GPs call for the introduction of ‘black alerts’ in primary care

Credit: This story was first seen on iNews

GPs have called for the creation of ‘black alerts’ in primary care to indicate that maximum safe capacity has been reached, iNews reports.

Doctors at the British Medical Association’s annual conference in Bournemouth voted overwhelmingly in favour of introducing a similar reporting system that hospitals use “with or without government cooperation”.

Derbyshire GP Dr Peter Holden proposed the motion, warning it would give general practice a defence against the General Medical Council for problems often triggered by an unmanageable workload.

Earlier, the incoming chair of the BMA told the conference GP services are on the “brink of collapse” as it emerged that nearly 200 practices shut their doors to patients last year.
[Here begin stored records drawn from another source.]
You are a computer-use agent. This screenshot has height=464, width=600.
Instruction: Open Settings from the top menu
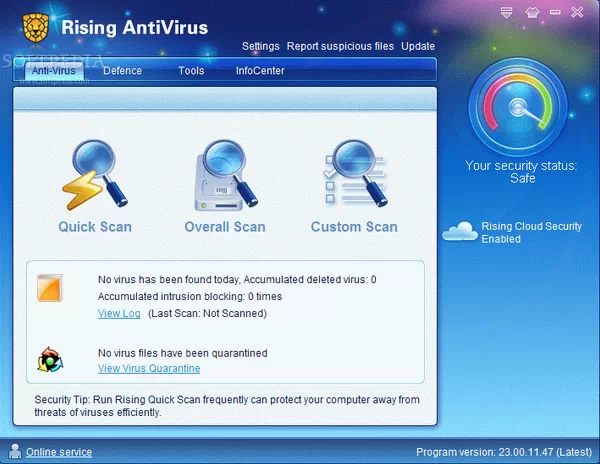pyautogui.click(x=260, y=47)
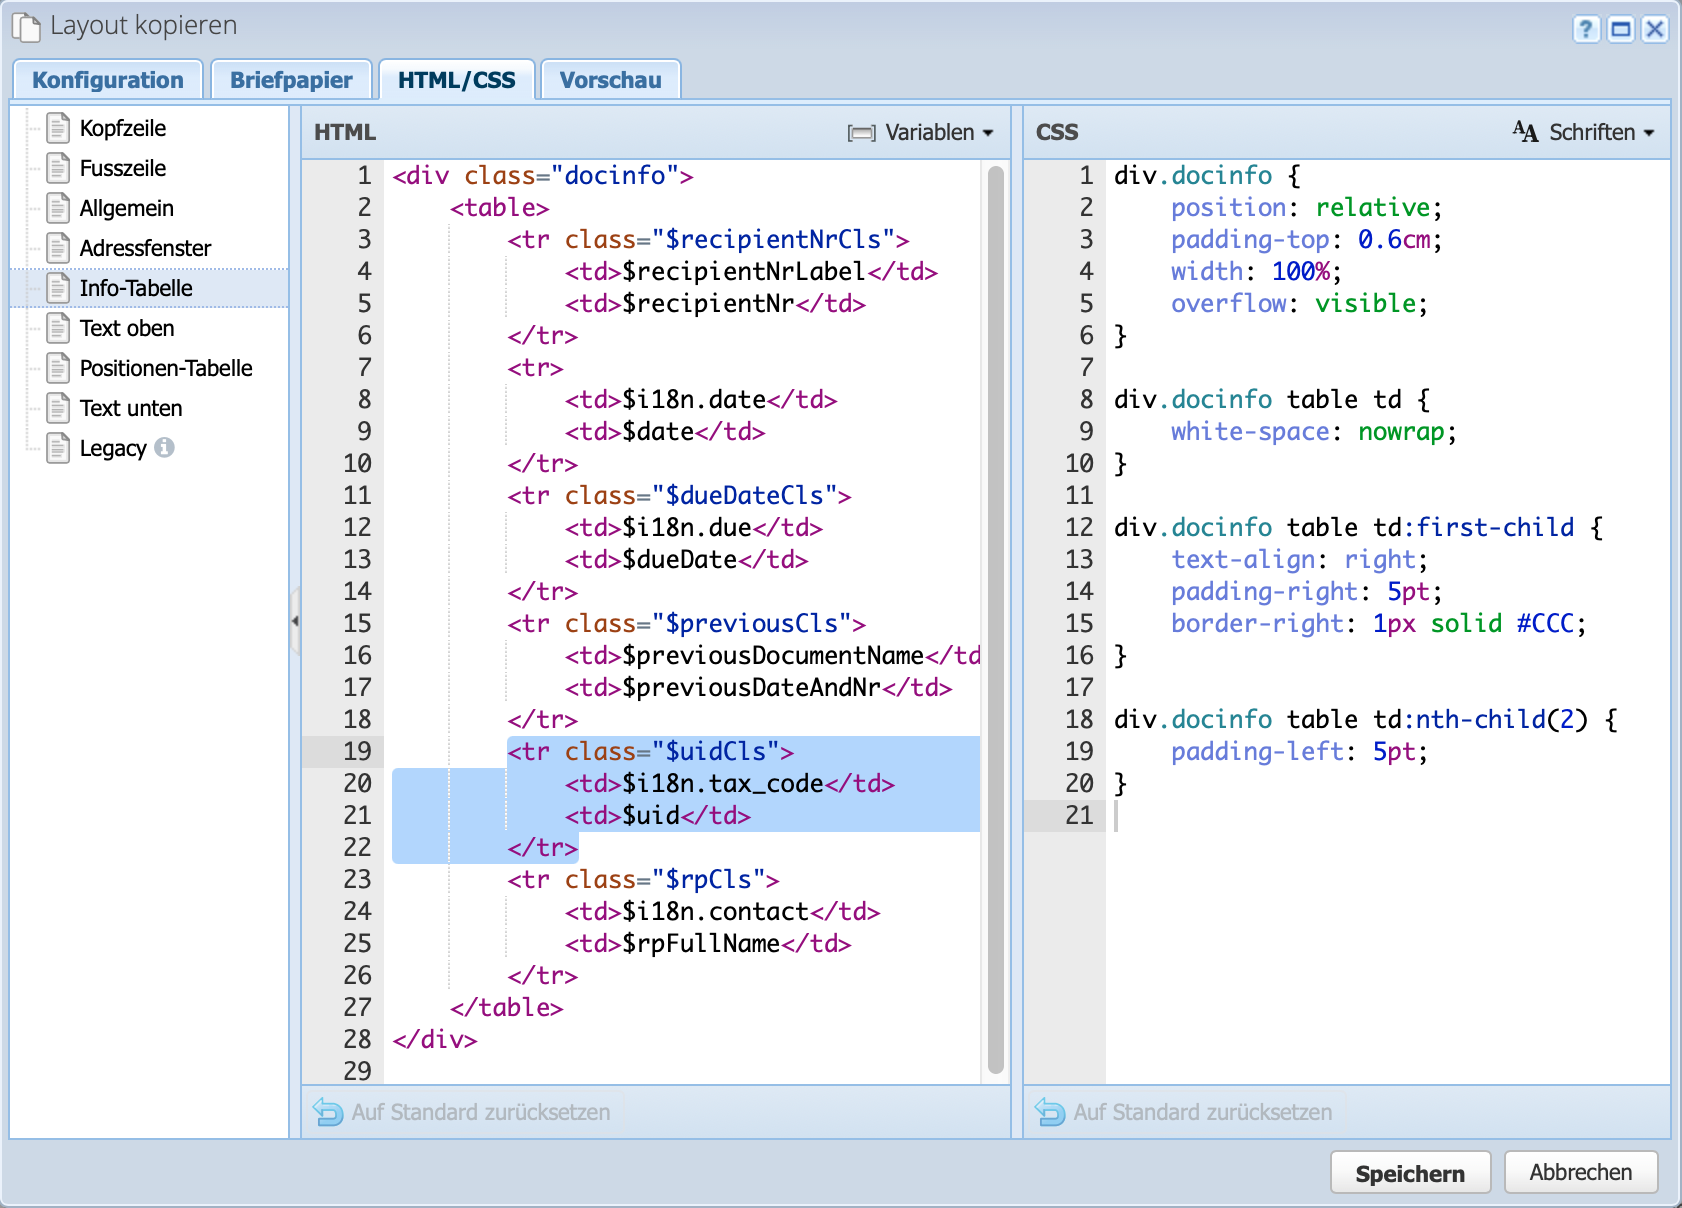The image size is (1682, 1208).
Task: Switch to the Briefpapier tab
Action: click(x=291, y=80)
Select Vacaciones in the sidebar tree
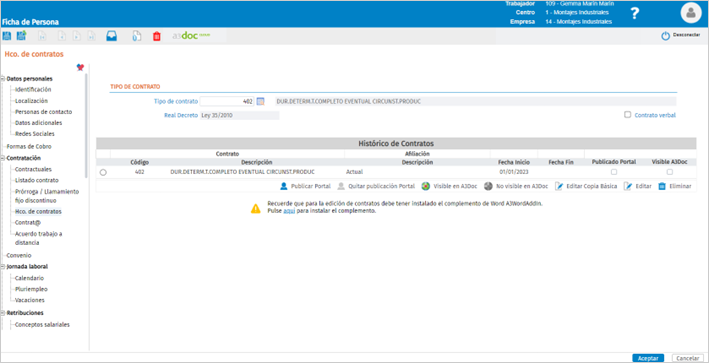The width and height of the screenshot is (709, 363). pos(29,300)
Meanwhile there has been a stark rise in the number of patients seeking care from their GP, yet a quarter of appointments are “avoidable”, the conference heard.

Dr Chaand Nagpaul, who takes over from Dr Mark Porter at the end of the conference, said one in four patients seen by GPs could have cared for themselves at home, been seen by another health professional or their appointments had been made for “inappropriate or bureaucratic purposes”.
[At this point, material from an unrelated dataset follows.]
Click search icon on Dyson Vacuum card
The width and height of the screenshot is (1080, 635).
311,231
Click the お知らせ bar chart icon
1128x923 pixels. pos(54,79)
“Every wasted GP appointment is an appointment denied to a sick patient,” he said.

Dr Nagpaul accused the government of turning a “blind eye” to patients by ignoring pleas from the profession. He told delegates: “The individual GP practice unit is frighteningly vulnerable, with one in 10 practices surveyed saying they’re not financially sustainable. A record number of practices closed last year – not surprising with one in three practices unable to fill GP vacancies.

“General practice remains on the brink of collapse, since fundamentally demand totally outstrips our impoverished capacity. We’re seeing 50 million more patients annually in general practice compared to five years ago, with increasing care moving into the community and a growing older population – yet latest figures show that today we have fewer GPs per head than then. “This mismatch has resulted in unmanageable workload with over eight in 10 GPs saying they can’t provide safe care, which is an indictment of government policy that promotes safety in the NHS.”

Dr Nagpaul said GPs’ priority must be to “liberate” unnecessary appointments which would in effect increase GP capacity by 25%.

This would have be much more effective at improving primary care than the “political mirage of 5,000 more GPs”, he said, referring to a promise made by health secretary Jeremy Hunt.

Dr Nagpaul said: “Not wasting GP appointments is also key to addressing hospital pressures, since just a six per cent reduction in GP appointment capacity would double the number of patients attending A&E if they went there instead – highlighting why under-resourcing general practice is so damaging for the NHS.”

Medics at the conference also unanimously passed a motion calling for more money to be made available for GP surgeries “as a matter of urgency”.

They also called for a “rapid” expansion of the workforce. The motion, presented by Dr Richard Vautrey, who is to become acting chair of the union’s General Practice Committee, said that “the current workload pressure in general practice is unsafe and unsustainable. General practice is in crisis and the facts speak for themselves.”